There was a significant difference in the weight of 200 grains between the biostimulants and it ranged from 64.8 in B1 to 66.9 g in B2. The increase in W200 was probably due to the application of nitrogen products that maintained the photosynthetic activity of the plant for a longer period, allowing greater accumulation of reserves in the grains and finally greater weight of the harvested grains. The result of this study corroborates what was reported by ^{Gazola et al. (2014}), on the positive correlation between grain mass and corn yield (r= 60) (Table 5).

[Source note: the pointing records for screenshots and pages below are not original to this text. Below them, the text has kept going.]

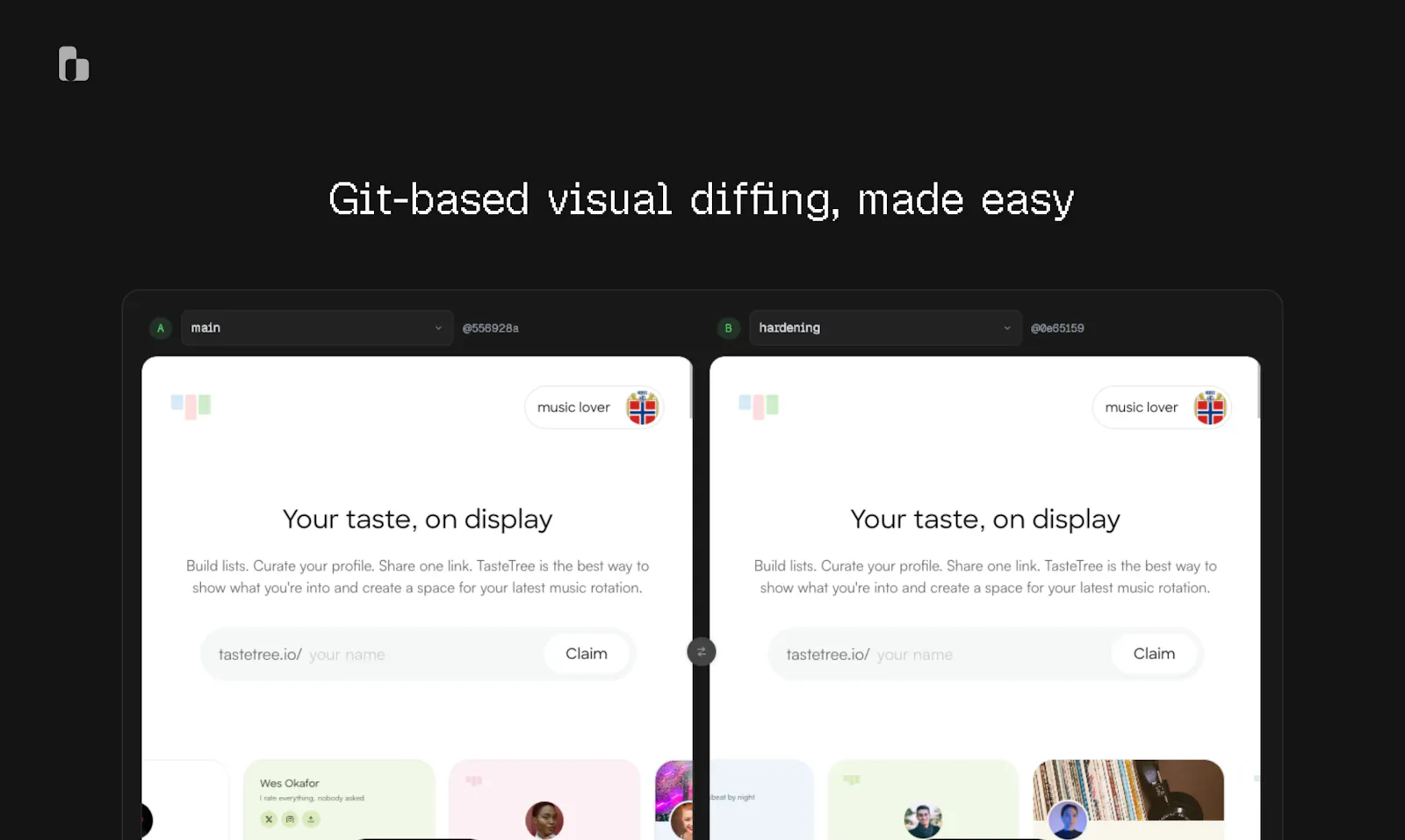Open the hardening branch dropdown
This screenshot has width=1405, height=840.
[885, 327]
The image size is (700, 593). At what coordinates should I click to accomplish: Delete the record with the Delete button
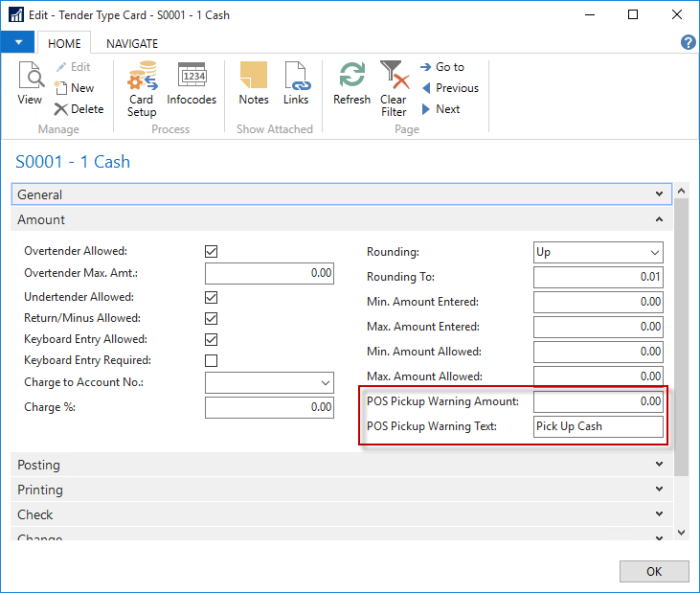tap(79, 109)
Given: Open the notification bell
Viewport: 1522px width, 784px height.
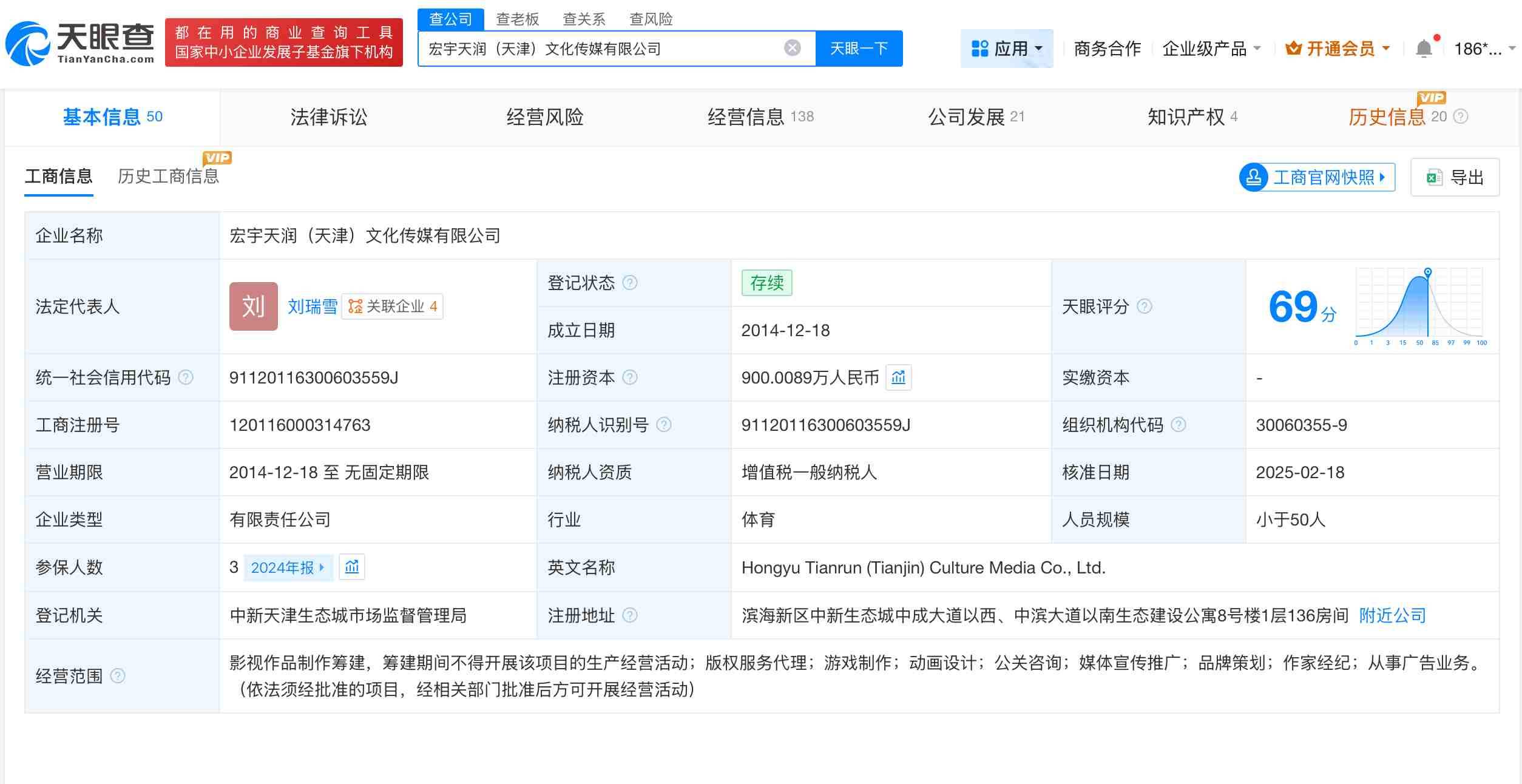Looking at the screenshot, I should tap(1424, 47).
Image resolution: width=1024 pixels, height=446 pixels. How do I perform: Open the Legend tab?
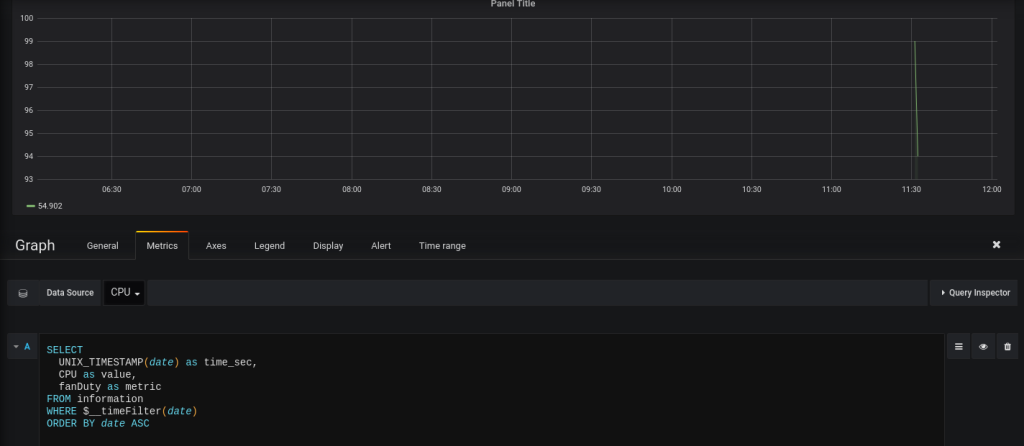click(x=269, y=246)
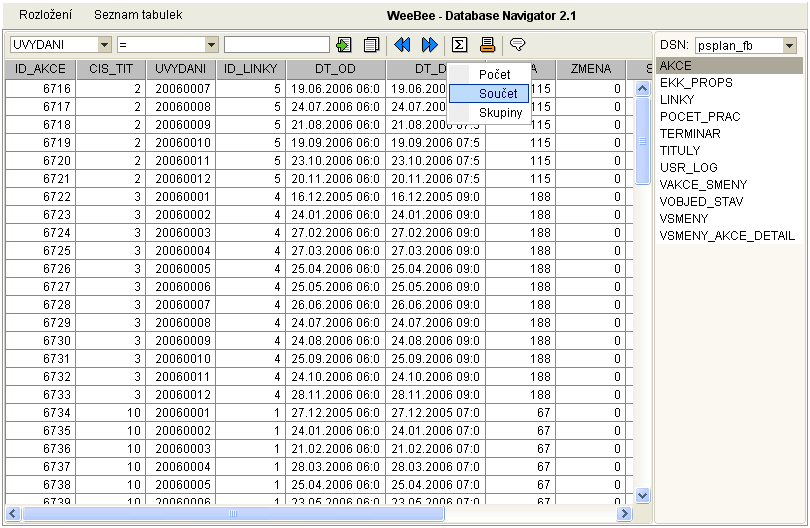Select Počet in the popup menu
The width and height of the screenshot is (810, 528).
494,75
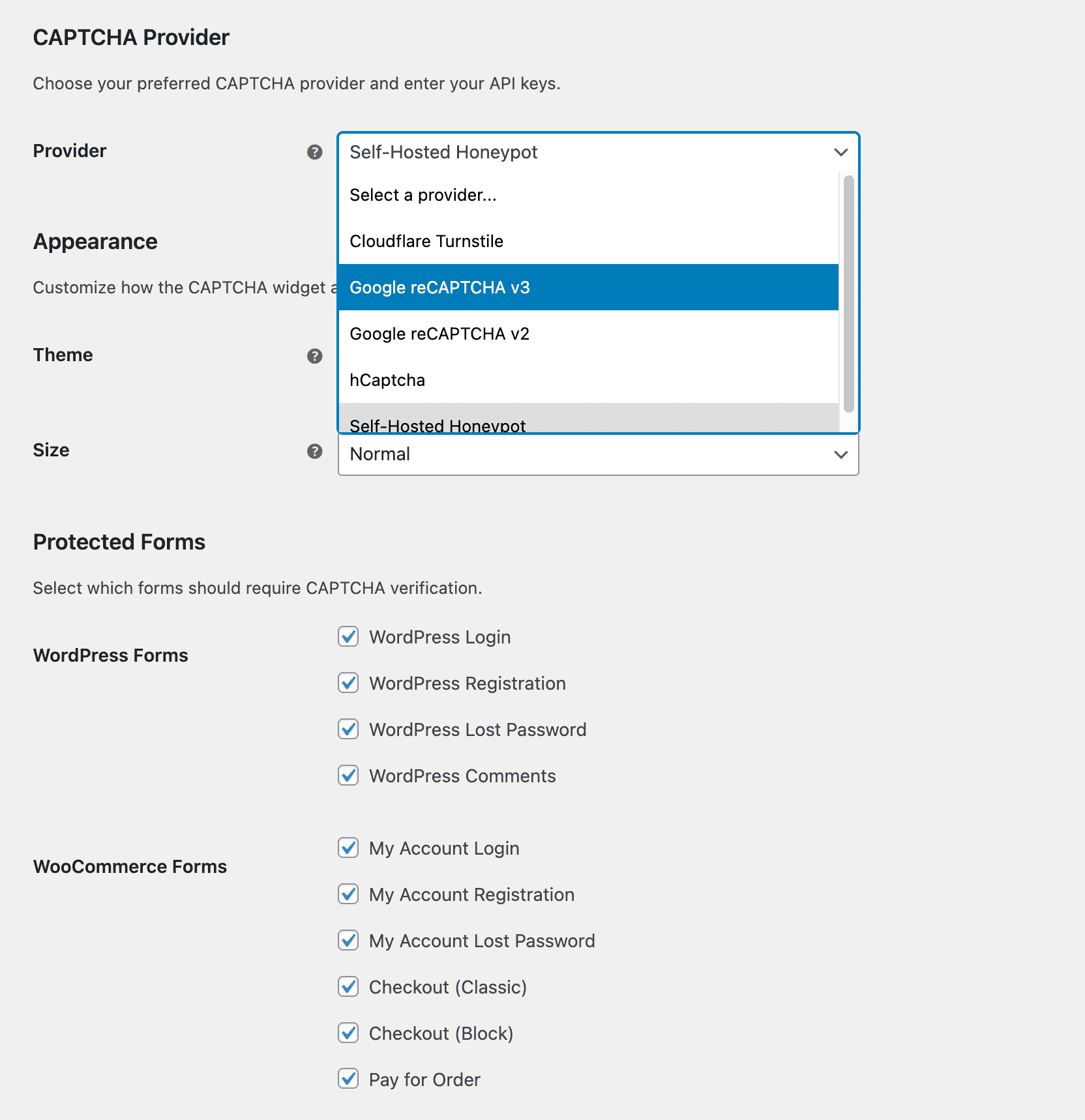Select the hCaptcha provider option
The height and width of the screenshot is (1120, 1085).
click(387, 380)
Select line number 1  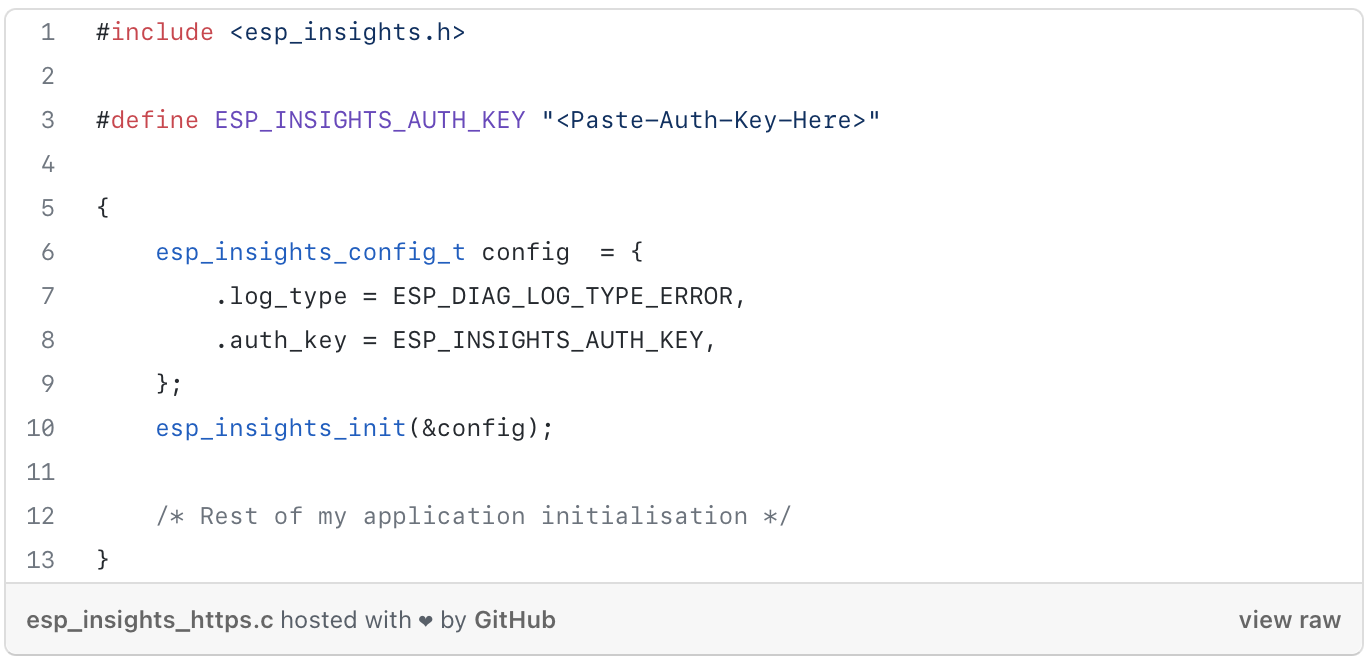47,32
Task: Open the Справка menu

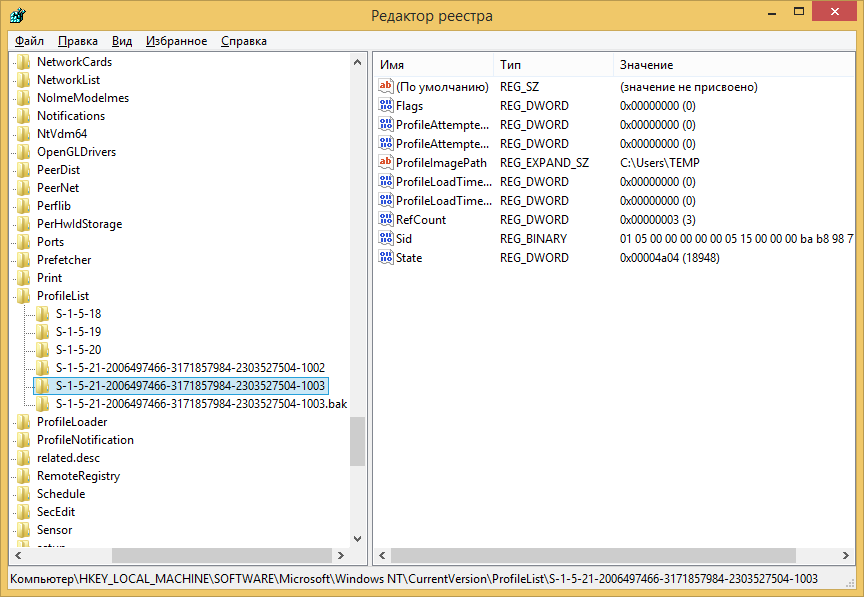Action: [x=243, y=41]
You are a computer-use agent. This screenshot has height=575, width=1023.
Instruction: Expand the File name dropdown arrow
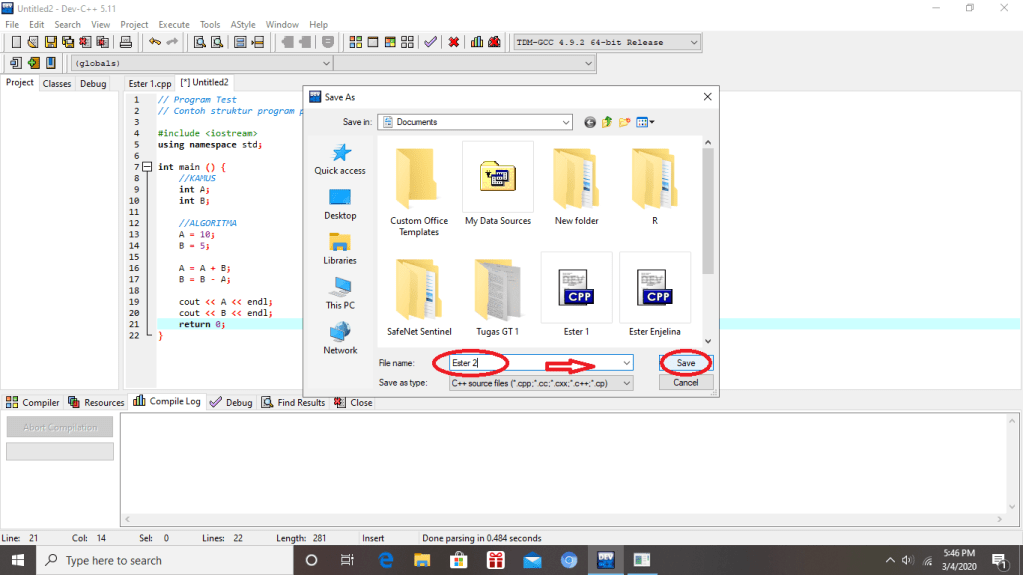point(627,363)
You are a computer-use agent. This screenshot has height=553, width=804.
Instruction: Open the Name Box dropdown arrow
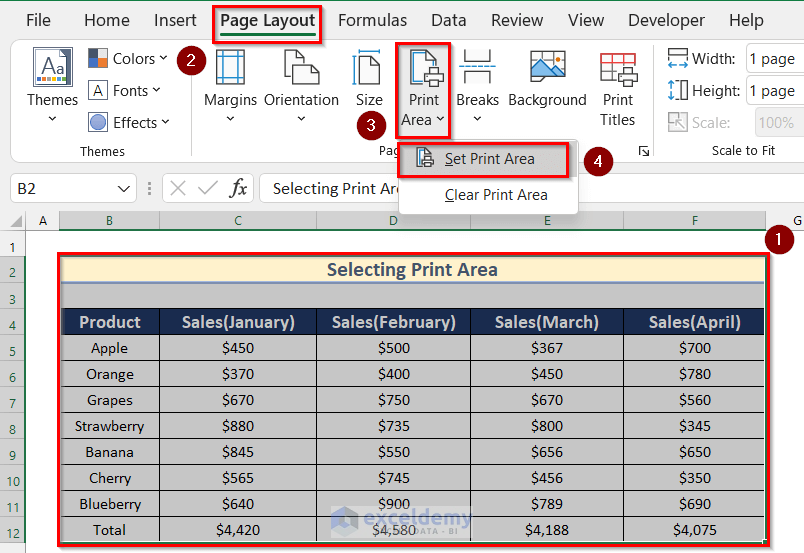[x=124, y=189]
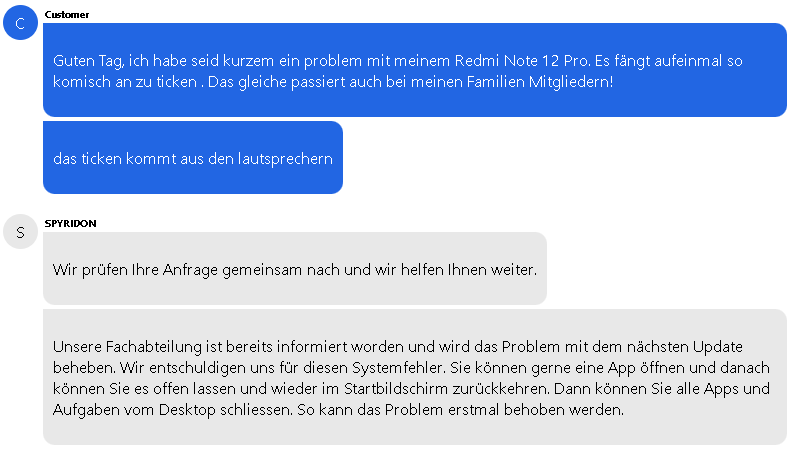Image resolution: width=811 pixels, height=456 pixels.
Task: Click the agent message starting with Unsere Fachabteilung
Action: pyautogui.click(x=414, y=377)
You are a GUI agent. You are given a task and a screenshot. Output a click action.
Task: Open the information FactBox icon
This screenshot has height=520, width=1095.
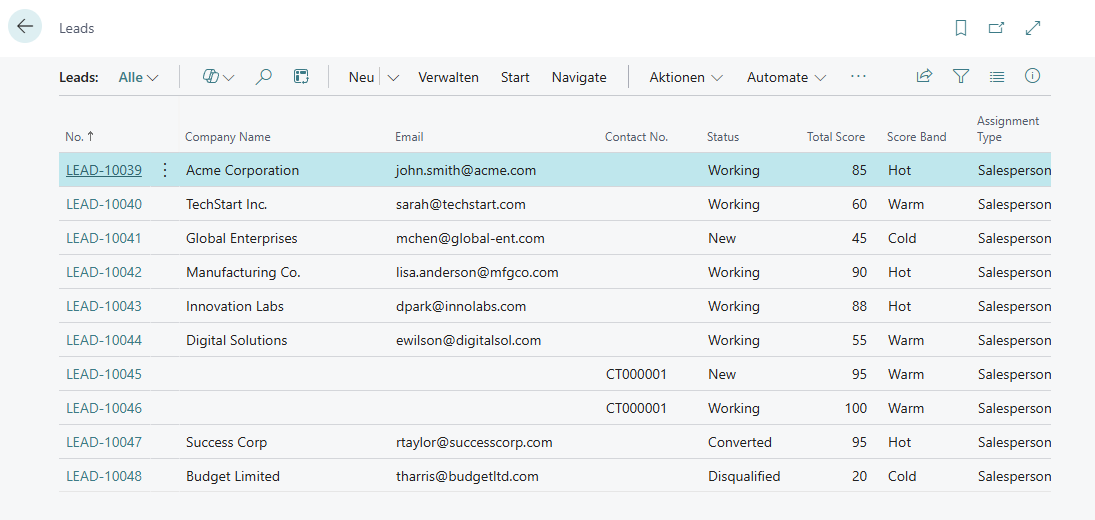pyautogui.click(x=1032, y=76)
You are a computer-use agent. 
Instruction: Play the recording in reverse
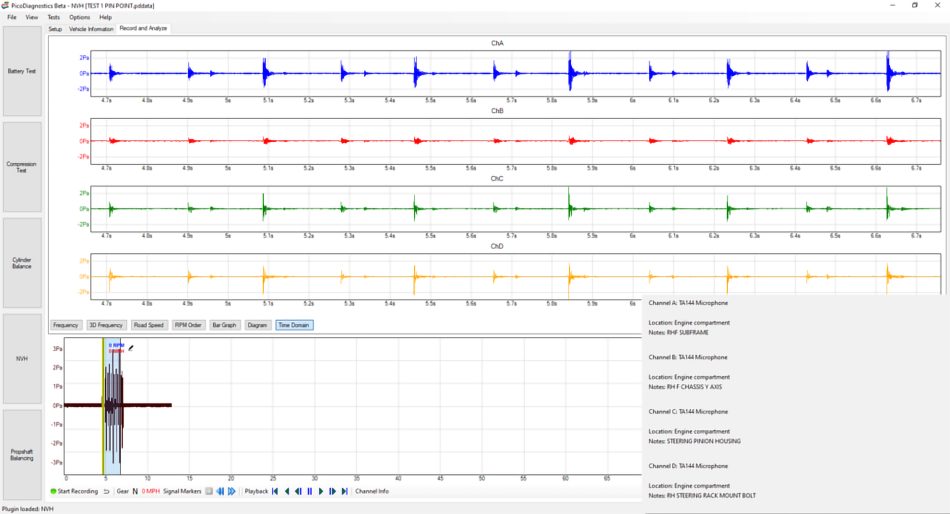click(287, 491)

The cob diameter showed significant differences for the biostimulant factor (Table 5) and ranged from 47.7 (B1) to 48.9 (B2) mm, respectively. Like the previous variables, all four treatments exceed the control (B1). The observed values of CD are similar to those reported by ^{Zamudio et al. (2018}). The cob diameter is associated with the genetic factor of the seeds, agronomic management and the environmental conditions that prevail during the cycle. The results of this study coincide with those of ^{Quezada et al. (2015}); ^{Galindo et al. (2015}); ^{Zamudio et al. (2018)}; ^{Tejada et al. (2018}) on the effect of biostimulants on corn plants, which significantly increased grain yield and agronomic characteristics of the crop.

Conclusions

The application of biostimulants in the critical moments of growth and development of the plant favors the productive potential of the hybrids evaluated for the environments of the High Valleys of the State of Mexico, especially in conditions of osmotic stress. The environment with the best response corresponds to Temascalcingo, followed by Jocotitlán and Jilotepec. On average, the hybrids H-66, H-50 and H-76 stand out, however, all genotypes exceeded the regional yield average. In the application of biostimulants, grain yield increased from 0.9 to 1.3 t ha^-1. Technically, the best responses were observed in the biostimulants, B2, B3 and B4. Within B2, the hybrids with the best responses were Tlaoli Puma, H-47AE, H-66 and #46#48, for B3 (Ixim Puma, H-47AE, H-66, #46#48), in B4 (Tlaoli Puma, Ixim Puma, H-47AE, H-50, H-66 and #46#48), and for B5 in H-66. The easy assimilation due to amino acid complexes is responsible for the increase in grain yield. In this sense, foliar biostimulants are an alternative in complementary fertilization to increase production in the cultivation of corn.